Gabon - 16 octobre 2013 : Aujourd'hui Joseph RENDJAMBE.




Joseph Rendjambé est né en 1937 dans la lagune du Fernand-vaz, au sud de Port-Gentil.  La même lagune qui a vu naître Jean Ping, Pierre Akendengué, Pierre Louis Agondjo-Okawé...Rendjambé était l'héritier du trône royal de la région.


Après l'obtention de son baccalauréat, il se rend d'abord à  Paris, en France pour y faire des études de philosophie à la Sorbonne. Son activisme politique le contraint à quitter la France pour l'Europe de l'Est, notamment la Tchécoslovaquie où il fera des études de sciences économiques sanctionnées par un Doctorat d'État. C’est en 1971 qu’il rentre au Gabon, après avoir assisté au printemps de Prague et aux événements de mai 68 en Europe.

 Très en vue pendant la Conférence Nationale d’Avril à mai 1990, dont il détourna l'enjeu en exigeant et obtenant le multipartisme immédiat. Rendjambé était un stratège politique fin connaisseur des techniques de manipulation des masses populaires; il fut le secrétaire général du Parti gabonais du Progrès (PGP),un important parti de l'opposition.

Il est mort assassiné en mai 1990, dans des circonstances non encore élucidées à nos jours.  Sa mort déclencha dans tout le pays, et surtout à Port-Gentil, ville considérée comme son fief politique, un soulèvement populaire et des émeutes sans précédents.
En effet, la mort de Joseph Rendjambé, alors considéré par le peuple gabonais comme un des seuls opposants crédibles, avait déclenché une vague de violences sans précédent à Libreville, la capitale du Gabon, où les militants et supporters du PGP avaient incendié des édifices publics, notamment les locaux de l'hôtel Dowé où le corps du leader marigovéen (originaire de l’Ogooué-maritime) avait été retrouvé sans vie.

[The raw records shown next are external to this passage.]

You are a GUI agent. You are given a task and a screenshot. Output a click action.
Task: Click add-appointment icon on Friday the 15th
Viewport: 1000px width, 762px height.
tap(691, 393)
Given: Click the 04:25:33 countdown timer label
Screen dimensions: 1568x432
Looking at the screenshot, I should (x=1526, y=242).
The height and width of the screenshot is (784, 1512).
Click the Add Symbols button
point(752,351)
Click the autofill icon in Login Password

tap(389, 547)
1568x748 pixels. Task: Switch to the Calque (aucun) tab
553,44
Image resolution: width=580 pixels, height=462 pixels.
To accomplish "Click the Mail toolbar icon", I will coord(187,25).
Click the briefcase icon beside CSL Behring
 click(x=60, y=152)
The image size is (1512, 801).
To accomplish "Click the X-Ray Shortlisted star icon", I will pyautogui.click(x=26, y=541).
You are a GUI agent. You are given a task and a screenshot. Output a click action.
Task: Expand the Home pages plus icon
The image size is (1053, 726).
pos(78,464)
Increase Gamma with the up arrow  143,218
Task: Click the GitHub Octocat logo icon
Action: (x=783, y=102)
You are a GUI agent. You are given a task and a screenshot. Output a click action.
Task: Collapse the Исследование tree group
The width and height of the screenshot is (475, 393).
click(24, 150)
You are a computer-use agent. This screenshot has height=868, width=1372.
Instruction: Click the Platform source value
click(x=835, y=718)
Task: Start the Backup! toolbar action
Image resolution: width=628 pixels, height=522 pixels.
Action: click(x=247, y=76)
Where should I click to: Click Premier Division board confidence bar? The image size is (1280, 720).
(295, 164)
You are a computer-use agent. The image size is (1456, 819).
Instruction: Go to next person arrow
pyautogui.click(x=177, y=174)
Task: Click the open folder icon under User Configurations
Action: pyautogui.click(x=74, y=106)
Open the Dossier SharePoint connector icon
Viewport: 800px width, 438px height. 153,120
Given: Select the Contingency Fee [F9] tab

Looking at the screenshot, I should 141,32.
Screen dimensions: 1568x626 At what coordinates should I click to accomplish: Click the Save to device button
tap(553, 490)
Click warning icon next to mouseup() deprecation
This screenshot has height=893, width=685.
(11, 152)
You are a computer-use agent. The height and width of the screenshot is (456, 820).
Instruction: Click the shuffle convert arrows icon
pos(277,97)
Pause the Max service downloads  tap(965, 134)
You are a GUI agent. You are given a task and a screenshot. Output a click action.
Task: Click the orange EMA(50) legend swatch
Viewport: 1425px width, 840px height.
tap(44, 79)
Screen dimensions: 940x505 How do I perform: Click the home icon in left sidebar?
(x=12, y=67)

Malgré l'instauration d'un couvre-feu, les manifestants continuaient à défiler dans les rues de Libreville et de Port-Gentil, réclamant le départ du président de la République, Omar Bongo, qu'ils soupçonnaient très fortement d'être le commanditaire de l'assassinat du leader de l'opposition gabonaise. Omar Bongo était ainsi sur le départ mais parvint à rester au pouvoir grâce, dit-on, grâce au soutien des réseaux françafricains.

Plusieurs entreprises françaises, à l'exemple de ELF, font évacuer les ressortissants français qu'elles emploient. Des soldats français assuraient la sécurité de la cité ELF et du consulat de France touchés lors des émeutes.

Des années auparavant, notamment en 1972, Joseph Rendjambé avait été emporté par la vague d’arrestations qui, sous prétexte d’un complot communiste contre le pouvoir politique en place, fut suivie de son emprisonnement aux côtés de de feu Pierre-Louis Agondjo-Okawé, et d’un certain nombre d’étudiants de la capitale. Il avait subi alors, comme d’autres, les interrogatoires musclés du redoutable policier français Georges Conan et des pressions de toutes sortes. Mais rien n’y fit. Il fit preuve de sa force de caractère et ne céda à aucune compromission.

Considéré par beaucoup comme un martyr de la période Bongo, il laissera derrière lui l'image d'un homme caractériel prêt à se battre pour ses principes.